Existing legacy pensions can be commuted in full. Any reserve will pass to the member’s accumulation account without penalty. The transfer balance cap debit will depend on the type of pension commuted.

For example, a lifetime complying pension will reduce the member’s transfer balance account balance by the same amount that it added to the account on 1 July 2017. A market-linked pension is subject to a more complex formula which is generally its 1 July 2017 TBA credit less subsequent pensions drawn.

It must be noted that the issue of Centrelink asset test exemptions has not yet been finalised.

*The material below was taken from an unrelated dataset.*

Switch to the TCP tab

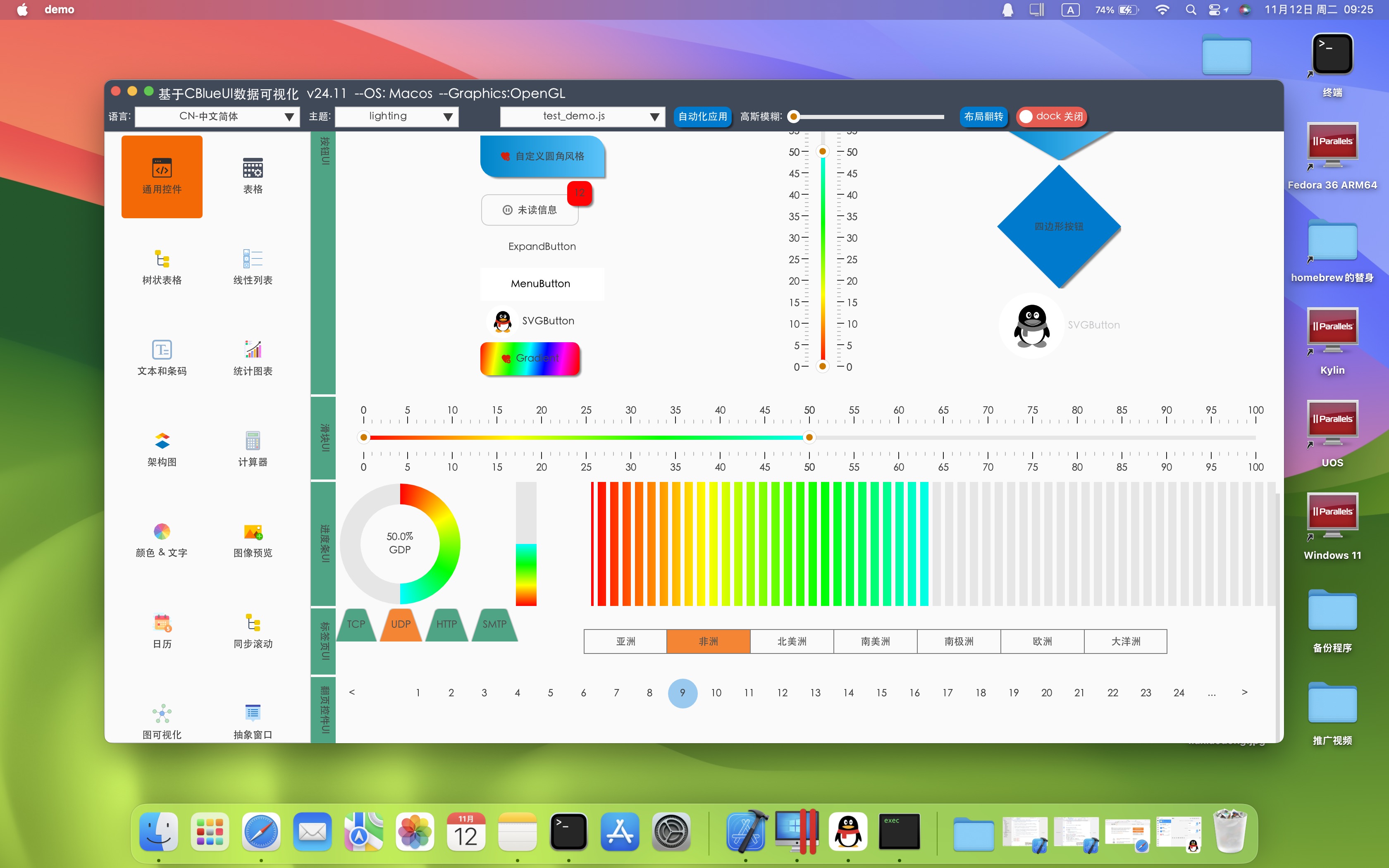pos(356,624)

Technically, legacy pension commutations will lose their asset test exemption and could incur a five-year clawback of social security entitlements if commuted under the new regulations, but the assistant treasurer has stated in a media release:

As announced by the former government in the 2021–22 budget, social security treatment will not be preserved for those who choose to transition out of their legacy retirement product. However, no debts will arise from the re‑assessment of these products’ asset values for the period before conversion.

This means that Centrelink benefits will not be assessed retrospectively but they will be tested from the date of legacy pension commutation and could result in a loss of benefits.

Lastly, the regulations still need to pass a “disallowance period” of 15 sitting days in parliament. As such there is a possibility the regulations could cease in the event of a successful notice of motion to disallow during that period, however, it is unlikely that a motion to disallow will occur. In the unlikely scenario of a successful motion to dismiss, the law would cease to apply only from that time and not retrospectively, so it is prudent to act now.